For instance, not all authorizations translate. Under DoD rules, only FedRAMP-authorized and FedRAMP Moderate Equivalent environments count for processing CUI. That means a cloud service offering with a FedRAMP Rev5 Moderate ATO can strengthen a contractor’s compliance case. But assuming the new FedRAMP Moderate 20X carries the same weight? That can be a costly mistake.

Coalfire has seen mid-tier contractors assume their vendor’s “FedRAMP in process” or “FedRAMP Ready” label meant coverage for CMMC, only to learn later it didn’t, leading to months of additional remediation to stay eligible for contracts. 

How do you avoid this? 

Coalfire works with contractors to align scopes and boundaries. Together we map evidence across frameworks, reuse what truly applies, and identify where fresh work is needed. Our teams connect FedRAMP and CMMC controls in context—linking the evidence, environments, and expectations that too often live in silos. That orchestration turns overlapping requirements into a single, workable strategy.

CMMC Challenges That Trip Up Contractors

As one of the first and most experiencedCertified Third-Party Assessment Organizations (C3PAOs), Coalfire Federal has conducted a lot of readiness assessments for businesses throughout the supply chain, and we see a handful of sticking points pop up again and again:

  • Loosely defined scope, leaving CUI systems out of bounds.
  • Confusion about external service providers (ESPs)—do they count as true managed service providers (MSPs)? Or are they required to meet cloud service provider (CSP) requirements equating to FedRAMP?
  • Inconsistent encryption, especially across business units.
  • Weak vendor oversight, with subcontractors unable to prove they’re meeting requirements.

Most of these issues trace back to gaps in ownership. If security, IT, and operations teams each treat compliance as someone else’s problem, evidence gets scattered across systems and vendors. Coordination gives you control and ensures everyone is aligned in their actions.

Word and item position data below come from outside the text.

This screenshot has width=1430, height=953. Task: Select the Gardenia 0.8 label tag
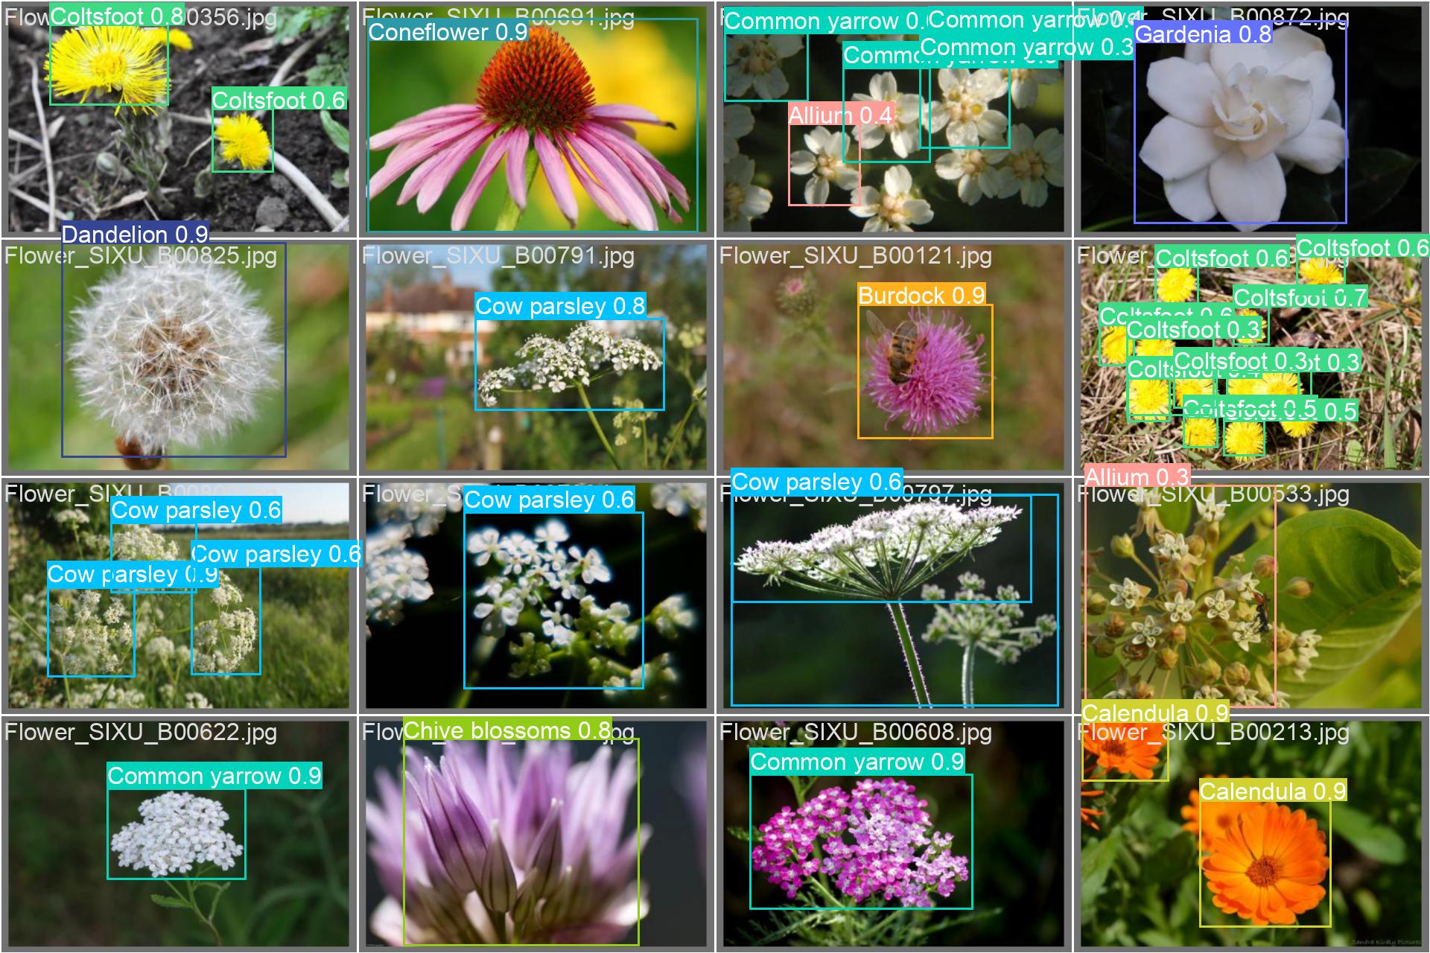(1202, 34)
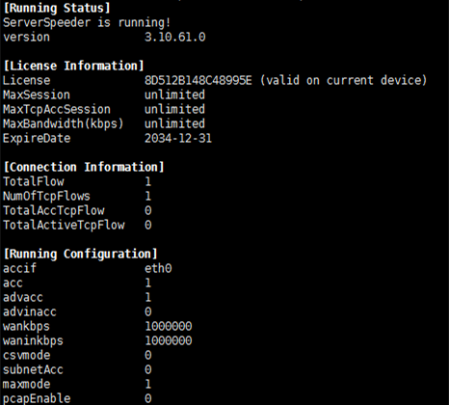Image resolution: width=449 pixels, height=405 pixels.
Task: Click the NumOfTcpFlows label
Action: 46,196
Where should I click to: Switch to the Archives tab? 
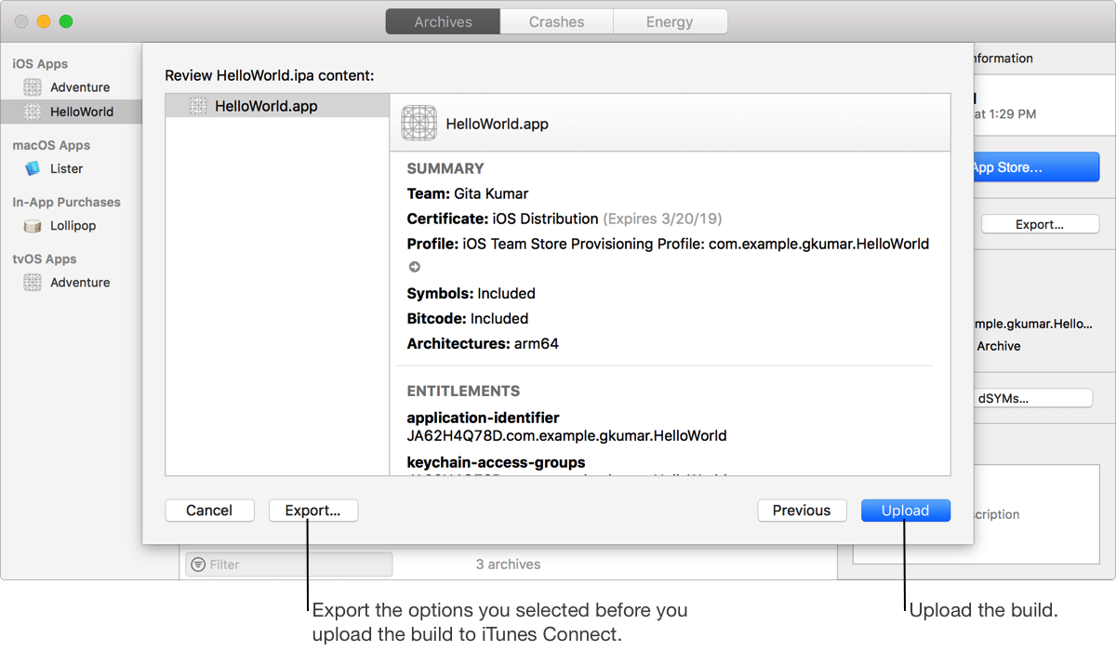click(x=443, y=21)
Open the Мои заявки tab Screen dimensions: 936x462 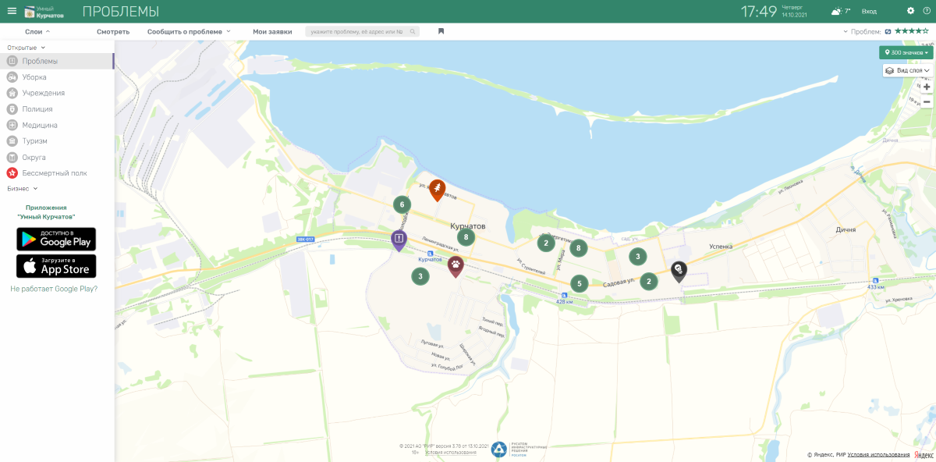tap(272, 32)
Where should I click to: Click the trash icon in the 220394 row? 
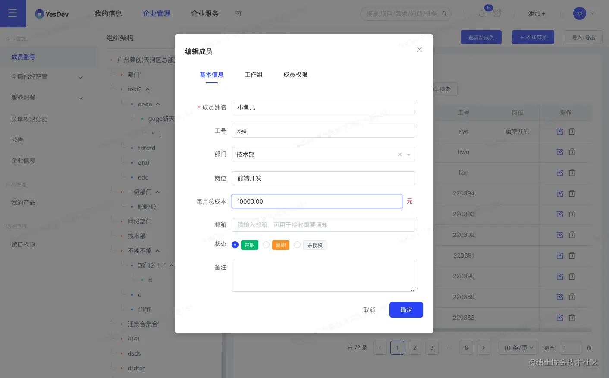(x=572, y=193)
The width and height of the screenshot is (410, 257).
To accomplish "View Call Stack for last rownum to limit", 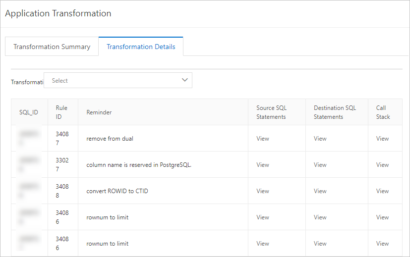I will click(x=382, y=244).
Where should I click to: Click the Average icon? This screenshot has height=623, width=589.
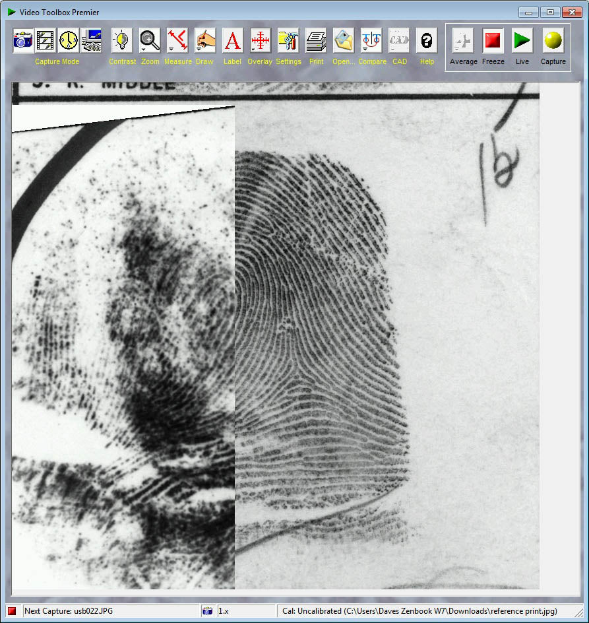[463, 41]
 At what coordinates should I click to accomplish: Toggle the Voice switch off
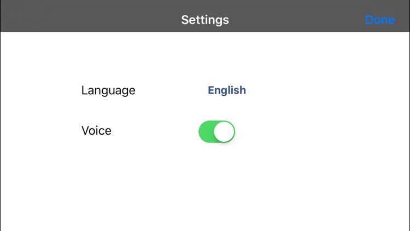[x=217, y=131]
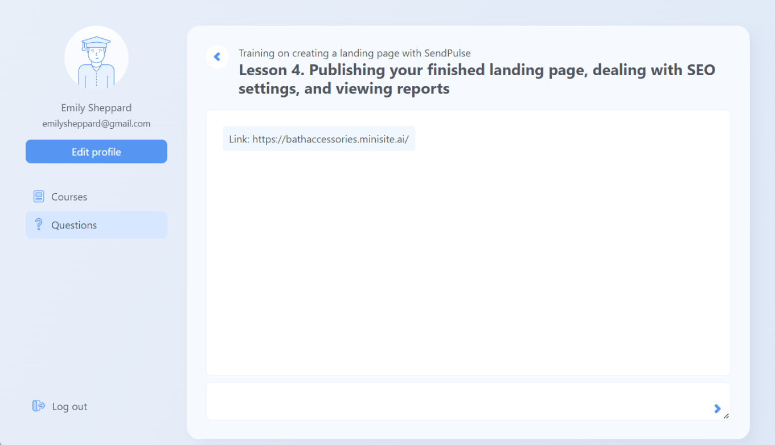This screenshot has width=775, height=445.
Task: Click the word "Link:" in the message
Action: 239,139
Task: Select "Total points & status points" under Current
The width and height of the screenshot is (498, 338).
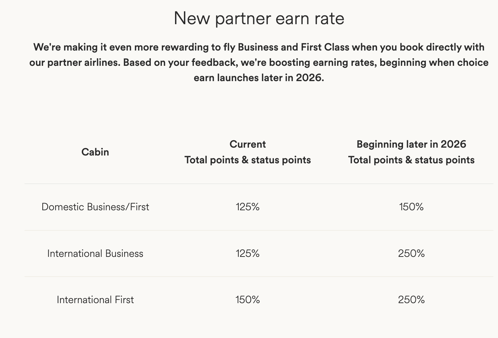Action: pyautogui.click(x=248, y=160)
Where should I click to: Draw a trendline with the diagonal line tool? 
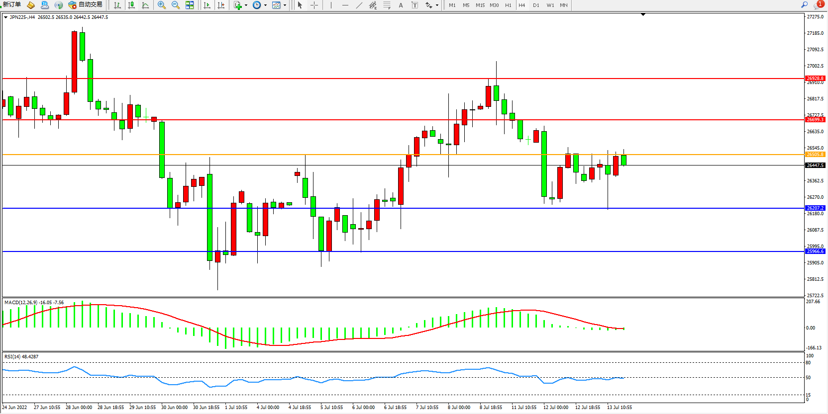[x=359, y=5]
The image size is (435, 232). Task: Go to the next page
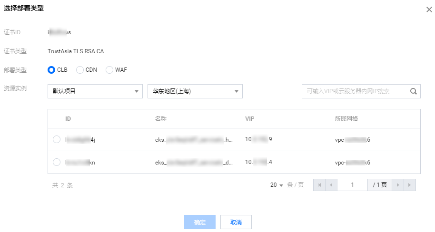[398, 185]
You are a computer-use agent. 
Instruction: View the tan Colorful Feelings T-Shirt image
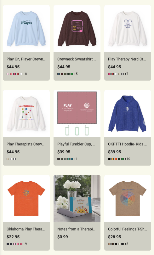tap(128, 199)
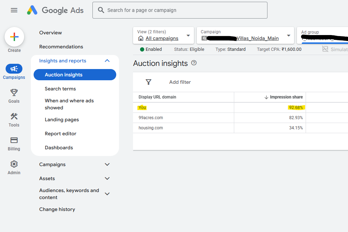Viewport: 348px width, 232px height.
Task: Select the Campaigns megaphone icon
Action: coord(14,69)
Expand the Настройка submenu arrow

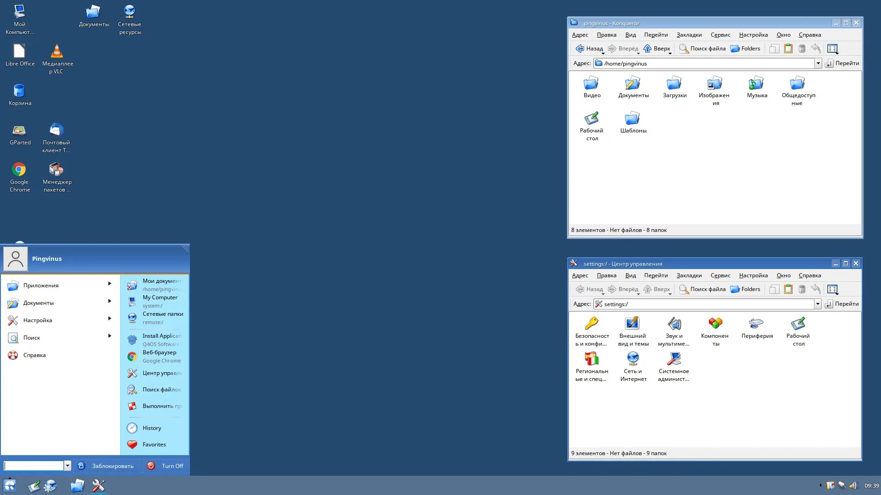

This makes it sound easy—and it can be. But only once you’re aware of it. Lock scope and ownership early. Build compliance into the way people already work. Once teams treat coordination as part of their security fabric, compliance will feel less like a game of telephone and more like having your ship together. 

One Partner for Both Frameworks

FedRAMP and CMMC aren’t separate tracks that contractors can manage in silos. They intersect on the same systems, controls, and evidence, so treating them as independent efforts almost guarantees duplication or missed gaps. The contractors who get ahead are the ones who understand where the frameworks align and where they diverge, and who invest in guidance that keeps those lines clear.

With experience across both frameworks (FedRAMP, as an accredited 3PAO, and a C3PAO for CMMC), Coalfire helps contractors reuse evidence where it counts so they approach audits with confidence. In an environment where security demands and innovation pressures keep colliding, that kind of clarity is what lets organizations keep moving forward.